**Esercizi**
1. Indichi se ciascuna affermazione concorda con la testimonianza sul seminario, rispondendo sì o no e citando le parole decisive del testo: (a) Riccardo frequenta la quinta teologia; (b) la Ratio Fundamentalis menzionata risale al 2018; (c) la prima parola che l'autore intende trattenere è «Rinnovarsi».
2. Prosegua la testimonianza sul seminario a partire dall'ultima frase riportata.

**Brano**
Tre parole vere sul mio tempo in seminario

Riccardo Bacchilega della diocesi di Imola

Riccardo, della diocesi di Imola, frequenta la quinta teologia e domenica 20 dicembre 2020 riceverà il ministero del lettorato. Qui la sua testimonianza.

Cosa considero veramente utile di ciò che il seminario di Bologna mi ha dato?
Gran bella domanda… tra queste, è stata la parola «veramente» che mi ha chiesto di andare in profondità e a pormi in uno sguardo dall’alto, d’insieme, su questi anni a Bologna.
Proverò a identificare tre parole chiave un po’ come va di moda da quando c’è papa Francesco.

Il Regionale nella sua storia ha sempre cercato di rispondere al tempo che viveva, cercando di formare pastori che aiutassero a portare avanti la missione della Chiesa.
Collocati come siamo in un cambiamento d’epoca, anche la Chiesa tenta (o è costretta) a ripensarsi mossa dallo Spirito presente nelle situazioni storiche, tra cui anche questa pandemia.
Lo stesso eco di ripensamento l’ho vissuto in seminario, in un continuo andirivieni di schemi vecchi e schemi nuovi. La fatica e il fascino della novità, la difficoltà a lasciare con criterio ciò che ha funzionato nel passato; chiedersi se gli strumenti aiutano a raggiungere il fine. Rinnovarsi. Questa è la prima parola che vorrei trattenere. Questo è ciò che mi è passato sulla pelle in questi anni. E se sarò prete neanche lì starà fatta la mia vita umana, spirituale e nemmeno staranno fatte le cose che farò.

Della formazione in seminario ne ho percepito anche la confusione e la difficoltà di individuare un modello di presbitero per una Chiesa che non conosce ancora quale forma avrà. Da una parte cerca di mettersi al riparo delineando, nella Ratio Fundamentalis del 2016, un prete super-uomo in termini di qualità umane; dall’altra cercando di dispiegare le forze migliori in termini di formatori, insegnanti, psicologi, responsabili dei luoghi di servizio, cercando il più possibile di lavorare in sinergia. Probabilmente mai come in questo tempo l’umanità del presbitero è stata così al centro delle cure di madre Chiesa.

**Dati forniti**
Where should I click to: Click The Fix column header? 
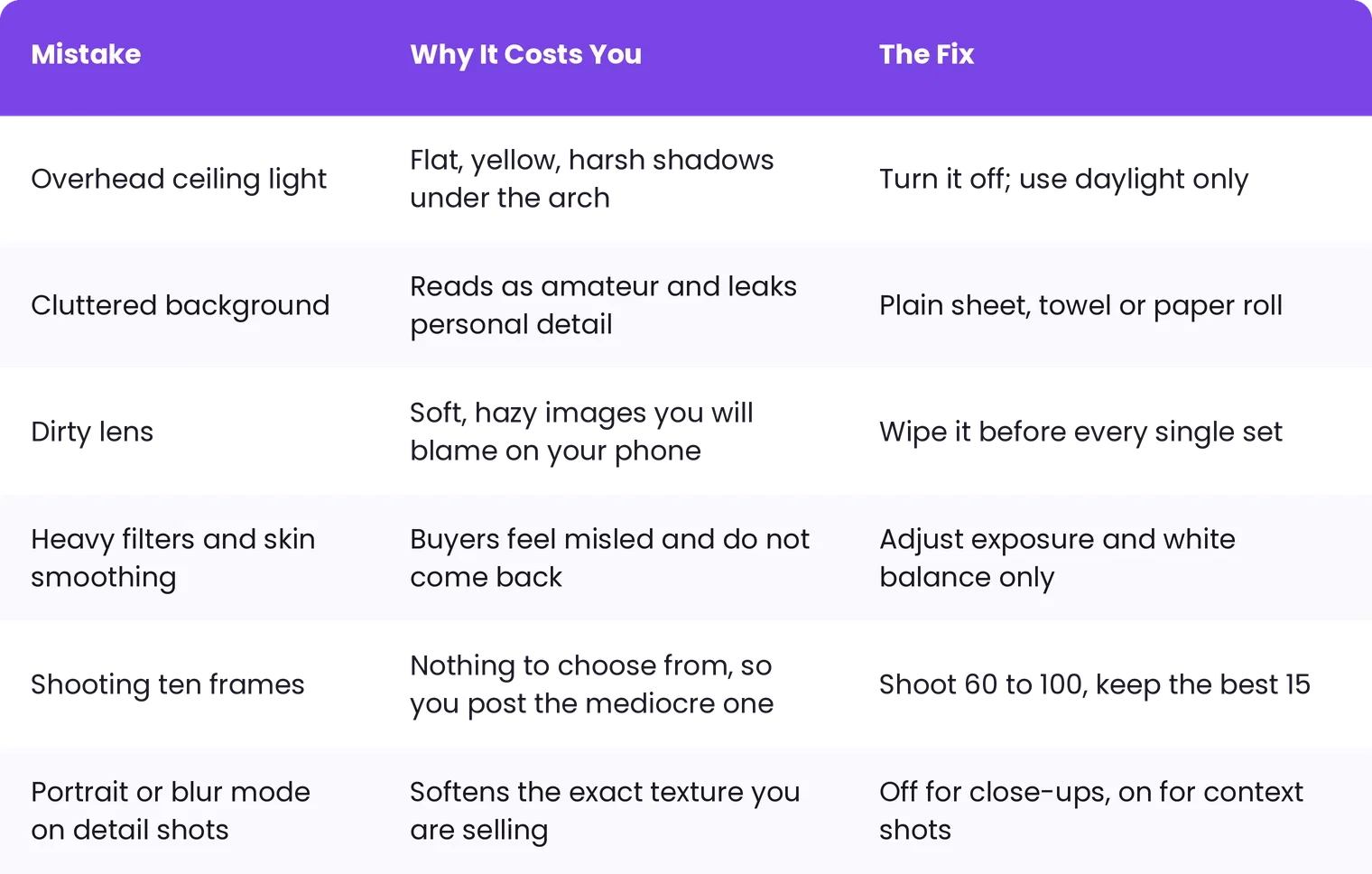pos(926,54)
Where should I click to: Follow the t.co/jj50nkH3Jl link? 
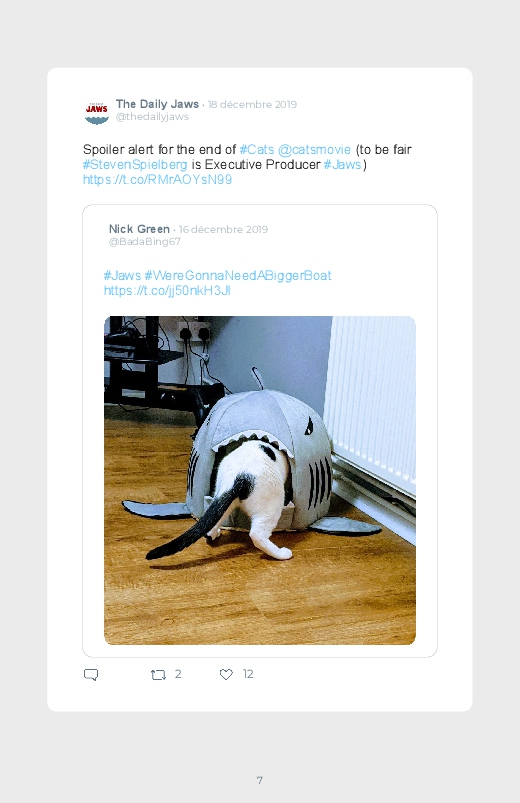click(x=167, y=291)
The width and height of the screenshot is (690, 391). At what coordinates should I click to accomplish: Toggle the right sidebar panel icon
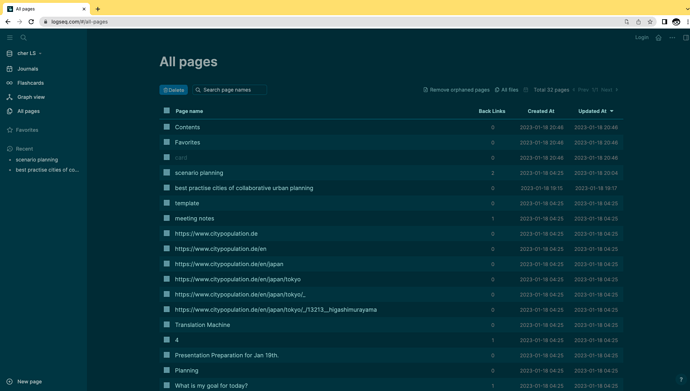coord(686,38)
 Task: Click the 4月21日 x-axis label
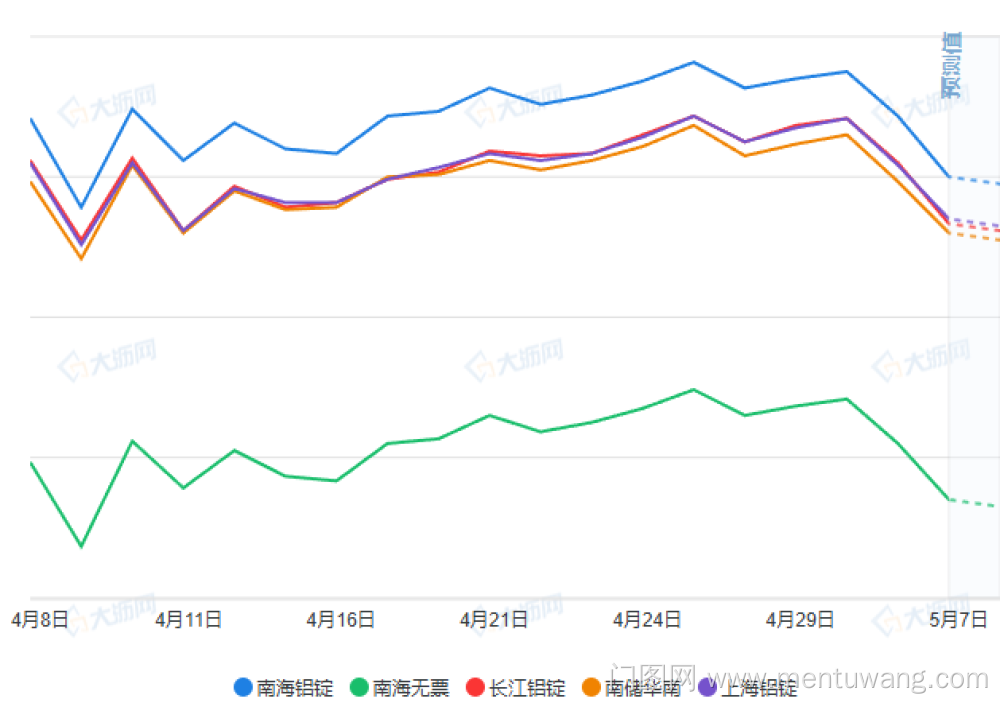coord(494,620)
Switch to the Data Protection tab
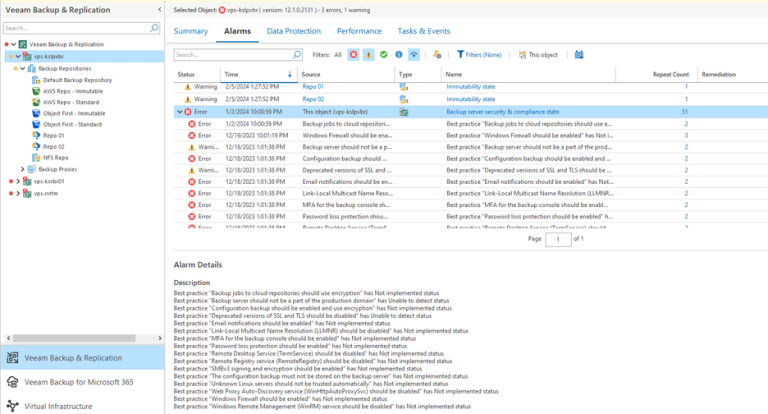Screen dimensions: 768x414 coord(293,32)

**Soluzioni**
1.
(a) Sì: «frequenta la quinta teologia».
(b) No: «nella Ratio Fundamentalis del 2016».
(c) Sì: «Rinnovarsi. Questa è la prima parola che vorrei trattenere.»

2.
In un certo tempo percepisco la fiducia di una Chiesa che, di fronte all’arduo compito, ha seminato anche sull’asfalto, ha sparso semente in abbondanza su di me, proprio senza badare al rischio che ne vada persa. Fiducia è la parola che vorrei trattenere.

Qualche parola su di me. Personalmente sono entrato in seminario sperando che mi venissero tolti i miei limiti, di uscirne formato, o meglio come si dice, conformato a Cristo, di raggiungere un certo livello, di stabilità, di equilibrio, di essere d’aiuto, guida.

Direi che tutto questo è fallito.

Mi ritrovo debole, forse più debole, con una fede che spesso non riesco nemmeno a dire che cos’è e una vivida coscienza della sproporzione tra la messe (non le messe) e gli operai.

Se il Signore mi vuole prete, lo attendo qui, in questa sproporzione, che umanamente mi annienta, ma con Lui può diventare vita, e vita cristiana donata.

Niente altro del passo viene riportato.